A liberação do cultivo da cannabis para fins medicinais e industriais no Brasil certamente impulsionará o País a se posicionar em outro patamar econômico perante o mundo. Cabe ao plenário da Câmara e do Senado sancionarem o Projeto de Lei 399/15, que autoriza o plantio para fins medicinais, veterinários, científicos e industriais. No entanto, independentemente disso, é preciso destacar que a criação do ecossistema brasileiro já vive um processo bastante evoluído, com o surgimento de startups made in Brazil atentas às demandas dos mercados interno e externo.
Para exemplificar, destaco três startups que demonstram claramente o encadeamento dessa atividade, que vai desde o melhoramento genético da semente até a elaboração do produto final.
Acelerada pela The Green Hub, a ADWA Cannabis (adwacannabis.com.br) atua com melhoramento genético, biotecnologia e processos. Por meio de muita tecnologia, as sementes são mapeadas para se adaptarem a diferentes tipos de solo e clima, medida fundamental para um país tão grande quanto o Brasil. A partir desses estudos, os agricultores terão acesso a variedades apropriadas para diferentes finalidades, seja para produção de medicamentos ou de fibras, por exemplo.
Já a Kaneh Bosm Genes (kanehbosmgenes.com.br) pretende alcançar o mercado global a partir do cultivo aquapônico, produção realizada em sistema fechado e automatizado, com aplicação de técnicas de melhoramento genético e desenvolvimento de cepas. O cultivo é totalmente livre de agrotóxicos e fertilizantes químicos, resultando numa produção energeticamente eficiente, de baixo consumo de água e com custo reduzido.

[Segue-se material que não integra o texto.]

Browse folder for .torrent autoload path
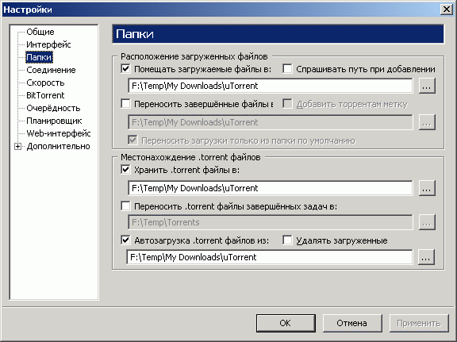The image size is (457, 342). pos(426,257)
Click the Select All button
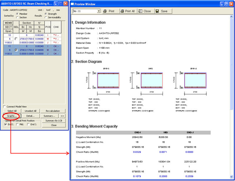 (12, 111)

A terceira startup, entre muitas que poderia citar aqui, é a The Dogon’s (instagram.com/thedogonss), que atua na área industrial e comercial com produção e comercialização de bebidas probióticas manipuladas com cannabis. A meta é oferecer ao mercado produtos com ingredientes naturais, sem conservantes e com baixo teor de calorias.
Como se vê, com liberação ou não do plantio no Brasil, os empreendedores não estão com os braços cruzados. Mesmo porque, assim como importamos matéria-prima para a produção de vacinas contra a Covid-19, podemos abastecer o mercado interno com insumos elaborados em outros países. É ideal? Não, mas é como aquele antigo ditado que coloca o ótimo como inimigo do bom. No caso, “do possível”, até que nossos governantes se deem conta de que estão emperrando o desenvolvimento de produtos benéficos a milhões de brasileiros.
A fiscalização dessa cadeia produtiva, preocupação pertinente ao tema, envolve todo o rastreamento do processo. É o chamado Seed to Sale. A rastreabilidade do produto pode começar na semente e seguir até o blockchain. Essa supervisão garante ao governo e aos consumidores qualidade e segurança.
É preciso destacar, ainda, a recente aprovação do Projeto de Lei Complementar (PLC) 146/19, mais conhecido como marco legal das startups. Poderia ter sido mais ousado? Sim, com certeza, porém, representa um começo. A partir de agora, os empreendimentos têm novos horizontes que facilitam a captação de recursos. Além disso, o ambiente fica melhor para investir com mais segurança em pesquisa, desenvolvimento e projetos inovadores de startups, afetando diretamente o setor da cannabis no Brasil.
A possibilidade de contar com um sandbox regulatório também contribui para a criação de ambiente favorável à inovação, acompanhando rapidamente os constantes avanços tecnológicos de vários setores da economia. Para os governos, o sandbox permite controlar riscos inerentes à inovação e testar regramentos em fase beta. Assim, calibra as futuras regulamentações do mercado sem comprometer os modelos econômicos constituídos.
O Brasil precisa olhar os erros cometidos por outros países e evitar a sua reprodução por aqui. Na área de cannabis, há atualmente muita matéria-prima sem destino pelo mundo. Pensar apenas como exportador de commodities é pouco para esse imenso País. Temos condições de criar novas tecnologias e exportar inovações. Há muitos empreendedores já fazendo a sua parte. Cabe aos legisladores fazerem a deles. Rapidamente.